Sorta is, you shop specialty brands that focus on gluten free, and other brands that do non gluten food you learn which ones to trust. In the US most companies are required to list wheat/gluten on the label as a ingredient/allergen after the ingredient list.

They also while not required, will often even list if it is done in the same facility/building that handles wheat/gluten. Although this last part is more of a disclaimer of liability for the company.
I am a bit paranoid about it, and once bitten twice shy about CC and getting sick to the point of becoming aggressive toward the company that caused it. I have compiled a general list of companies I am familiar with and would trust. https://www.celiac.com/forums/topic/119661-gluten-free-food-alternative-list-2017/

Unsure if there is one around you but I find many companies via Gluten Free, Allergen Friendly, Paleo oriented Expos, you go to these places full of safe foods and get to try samples, get coupons, win products, etc.

psawyer Proficient

Any packaged food product sold in the US is required by law to disclose the top eight allergens in plain language. Wheat must be listed as just that, "wheat." 

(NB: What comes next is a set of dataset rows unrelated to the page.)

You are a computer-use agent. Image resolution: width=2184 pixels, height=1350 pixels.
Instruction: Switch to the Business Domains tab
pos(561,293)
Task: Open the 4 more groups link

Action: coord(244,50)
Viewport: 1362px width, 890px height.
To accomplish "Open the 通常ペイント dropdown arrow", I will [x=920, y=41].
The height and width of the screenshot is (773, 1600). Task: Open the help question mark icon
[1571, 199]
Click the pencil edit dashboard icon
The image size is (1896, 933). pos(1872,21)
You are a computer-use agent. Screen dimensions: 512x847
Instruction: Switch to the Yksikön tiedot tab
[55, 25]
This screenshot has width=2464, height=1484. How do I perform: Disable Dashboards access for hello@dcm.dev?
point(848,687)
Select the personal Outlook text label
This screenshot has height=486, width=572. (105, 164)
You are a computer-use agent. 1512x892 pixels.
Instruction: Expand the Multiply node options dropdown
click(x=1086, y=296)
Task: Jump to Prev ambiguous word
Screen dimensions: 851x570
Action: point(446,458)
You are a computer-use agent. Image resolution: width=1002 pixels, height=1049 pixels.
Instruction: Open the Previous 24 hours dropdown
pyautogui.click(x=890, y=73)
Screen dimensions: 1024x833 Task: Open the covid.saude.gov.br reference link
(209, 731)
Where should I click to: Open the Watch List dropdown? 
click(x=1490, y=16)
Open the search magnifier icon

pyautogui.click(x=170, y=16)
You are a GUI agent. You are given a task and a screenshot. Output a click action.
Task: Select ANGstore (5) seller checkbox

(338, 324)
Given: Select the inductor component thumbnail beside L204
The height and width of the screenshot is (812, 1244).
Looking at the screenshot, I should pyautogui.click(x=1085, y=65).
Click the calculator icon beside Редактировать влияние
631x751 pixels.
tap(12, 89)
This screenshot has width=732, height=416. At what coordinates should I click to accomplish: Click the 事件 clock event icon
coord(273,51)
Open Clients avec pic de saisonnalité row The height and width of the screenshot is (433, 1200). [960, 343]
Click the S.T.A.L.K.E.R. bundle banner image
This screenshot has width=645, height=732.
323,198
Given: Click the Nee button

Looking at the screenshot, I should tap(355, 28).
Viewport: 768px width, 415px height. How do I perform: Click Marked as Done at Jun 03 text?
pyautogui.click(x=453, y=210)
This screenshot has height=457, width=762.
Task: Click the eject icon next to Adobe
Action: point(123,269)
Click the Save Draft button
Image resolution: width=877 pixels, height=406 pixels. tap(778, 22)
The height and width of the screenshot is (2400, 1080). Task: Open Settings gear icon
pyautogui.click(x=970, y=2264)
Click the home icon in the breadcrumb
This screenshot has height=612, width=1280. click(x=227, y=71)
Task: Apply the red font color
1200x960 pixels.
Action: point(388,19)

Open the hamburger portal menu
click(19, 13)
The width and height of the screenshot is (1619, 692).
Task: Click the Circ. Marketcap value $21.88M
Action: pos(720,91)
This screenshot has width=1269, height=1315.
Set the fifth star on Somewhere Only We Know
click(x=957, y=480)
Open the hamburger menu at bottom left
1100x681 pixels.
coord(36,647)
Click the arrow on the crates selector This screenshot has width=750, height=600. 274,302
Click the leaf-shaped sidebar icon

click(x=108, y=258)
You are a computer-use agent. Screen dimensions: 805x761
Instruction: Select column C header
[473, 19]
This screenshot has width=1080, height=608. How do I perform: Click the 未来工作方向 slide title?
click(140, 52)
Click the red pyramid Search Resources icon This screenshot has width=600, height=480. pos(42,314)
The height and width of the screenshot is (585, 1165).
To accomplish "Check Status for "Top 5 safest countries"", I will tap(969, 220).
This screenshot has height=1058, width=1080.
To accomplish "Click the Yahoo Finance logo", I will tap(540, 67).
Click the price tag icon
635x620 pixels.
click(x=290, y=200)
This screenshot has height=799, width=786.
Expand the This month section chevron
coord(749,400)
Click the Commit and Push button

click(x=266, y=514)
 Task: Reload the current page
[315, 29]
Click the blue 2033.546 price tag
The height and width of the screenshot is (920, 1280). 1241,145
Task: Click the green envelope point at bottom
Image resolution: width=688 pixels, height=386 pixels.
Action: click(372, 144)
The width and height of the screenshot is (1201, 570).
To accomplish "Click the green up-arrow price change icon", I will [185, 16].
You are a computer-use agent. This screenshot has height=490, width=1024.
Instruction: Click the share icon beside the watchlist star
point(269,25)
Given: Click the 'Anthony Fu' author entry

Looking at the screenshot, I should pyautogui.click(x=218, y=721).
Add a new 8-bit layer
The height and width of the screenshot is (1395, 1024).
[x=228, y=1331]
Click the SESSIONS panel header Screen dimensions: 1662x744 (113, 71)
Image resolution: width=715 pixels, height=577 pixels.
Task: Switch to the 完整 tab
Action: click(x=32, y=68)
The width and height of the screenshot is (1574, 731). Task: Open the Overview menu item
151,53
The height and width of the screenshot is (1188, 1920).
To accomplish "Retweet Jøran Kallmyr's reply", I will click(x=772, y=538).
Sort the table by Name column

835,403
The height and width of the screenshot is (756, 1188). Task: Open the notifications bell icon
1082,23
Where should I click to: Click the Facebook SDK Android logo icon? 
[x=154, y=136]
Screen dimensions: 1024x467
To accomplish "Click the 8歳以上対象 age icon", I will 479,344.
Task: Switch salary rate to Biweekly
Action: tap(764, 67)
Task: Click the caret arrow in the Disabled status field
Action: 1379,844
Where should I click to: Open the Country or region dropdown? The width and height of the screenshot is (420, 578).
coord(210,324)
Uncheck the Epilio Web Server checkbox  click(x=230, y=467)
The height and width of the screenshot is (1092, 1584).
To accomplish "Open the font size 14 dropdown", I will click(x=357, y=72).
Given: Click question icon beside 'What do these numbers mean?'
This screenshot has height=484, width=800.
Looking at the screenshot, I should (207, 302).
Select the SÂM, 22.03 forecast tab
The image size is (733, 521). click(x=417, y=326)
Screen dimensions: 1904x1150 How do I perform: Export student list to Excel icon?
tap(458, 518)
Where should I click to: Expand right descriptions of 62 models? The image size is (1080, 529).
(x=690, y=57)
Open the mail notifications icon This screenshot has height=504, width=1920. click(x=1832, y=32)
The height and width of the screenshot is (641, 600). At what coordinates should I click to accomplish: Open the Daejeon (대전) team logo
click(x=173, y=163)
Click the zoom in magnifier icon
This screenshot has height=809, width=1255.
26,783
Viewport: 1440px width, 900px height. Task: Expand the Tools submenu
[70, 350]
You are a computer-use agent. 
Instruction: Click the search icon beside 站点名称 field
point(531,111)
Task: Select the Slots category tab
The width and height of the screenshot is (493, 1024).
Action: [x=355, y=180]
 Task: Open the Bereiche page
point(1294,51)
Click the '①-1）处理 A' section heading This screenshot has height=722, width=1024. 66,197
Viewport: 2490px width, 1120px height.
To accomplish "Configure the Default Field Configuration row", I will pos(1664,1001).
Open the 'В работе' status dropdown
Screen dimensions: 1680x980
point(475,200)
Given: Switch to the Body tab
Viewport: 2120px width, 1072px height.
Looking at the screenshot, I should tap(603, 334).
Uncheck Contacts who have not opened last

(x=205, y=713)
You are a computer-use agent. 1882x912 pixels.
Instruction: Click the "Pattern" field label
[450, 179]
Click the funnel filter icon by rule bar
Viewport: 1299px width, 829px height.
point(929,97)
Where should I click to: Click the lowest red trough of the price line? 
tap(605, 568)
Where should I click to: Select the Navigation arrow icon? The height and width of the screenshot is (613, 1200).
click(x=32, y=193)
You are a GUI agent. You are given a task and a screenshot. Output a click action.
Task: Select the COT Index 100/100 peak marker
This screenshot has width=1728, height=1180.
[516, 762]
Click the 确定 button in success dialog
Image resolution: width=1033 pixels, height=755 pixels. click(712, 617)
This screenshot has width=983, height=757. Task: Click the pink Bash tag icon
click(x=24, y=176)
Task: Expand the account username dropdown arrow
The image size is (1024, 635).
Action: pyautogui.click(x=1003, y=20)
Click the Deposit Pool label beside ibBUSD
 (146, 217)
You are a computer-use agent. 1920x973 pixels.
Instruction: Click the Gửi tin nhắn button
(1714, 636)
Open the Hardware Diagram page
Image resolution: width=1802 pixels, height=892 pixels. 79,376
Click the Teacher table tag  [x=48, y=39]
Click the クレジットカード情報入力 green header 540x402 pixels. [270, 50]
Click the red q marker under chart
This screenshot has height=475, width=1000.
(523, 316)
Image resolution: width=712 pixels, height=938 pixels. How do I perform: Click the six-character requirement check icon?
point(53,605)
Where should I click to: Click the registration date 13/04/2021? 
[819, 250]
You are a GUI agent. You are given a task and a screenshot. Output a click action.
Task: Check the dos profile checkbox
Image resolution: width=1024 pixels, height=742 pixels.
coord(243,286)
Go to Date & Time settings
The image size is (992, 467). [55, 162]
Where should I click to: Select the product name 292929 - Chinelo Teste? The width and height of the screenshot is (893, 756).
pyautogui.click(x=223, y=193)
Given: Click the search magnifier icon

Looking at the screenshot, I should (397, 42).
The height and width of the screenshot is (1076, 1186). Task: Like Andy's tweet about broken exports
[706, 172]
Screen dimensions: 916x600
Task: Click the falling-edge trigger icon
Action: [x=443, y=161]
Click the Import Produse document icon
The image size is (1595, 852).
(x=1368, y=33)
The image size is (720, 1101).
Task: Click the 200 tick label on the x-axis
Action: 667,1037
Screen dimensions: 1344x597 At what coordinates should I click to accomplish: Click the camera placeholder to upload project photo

The eight allergens under the federal Food Allergen Labeling and Consumer Protection Act (FALCPA) are: wheat, soy, milk, peanuts, eggs, tree nuts, fish, and crustacean shellfish.

FALCPA requires that in the case of tree nuts, the specific type of nut must be declared (e.g., almonds, pecans, or walnuts). The species must be declared for fish (e.g., bass, flounder, or cod) and Crustacean shellfish (crab, lobster, or shrimp).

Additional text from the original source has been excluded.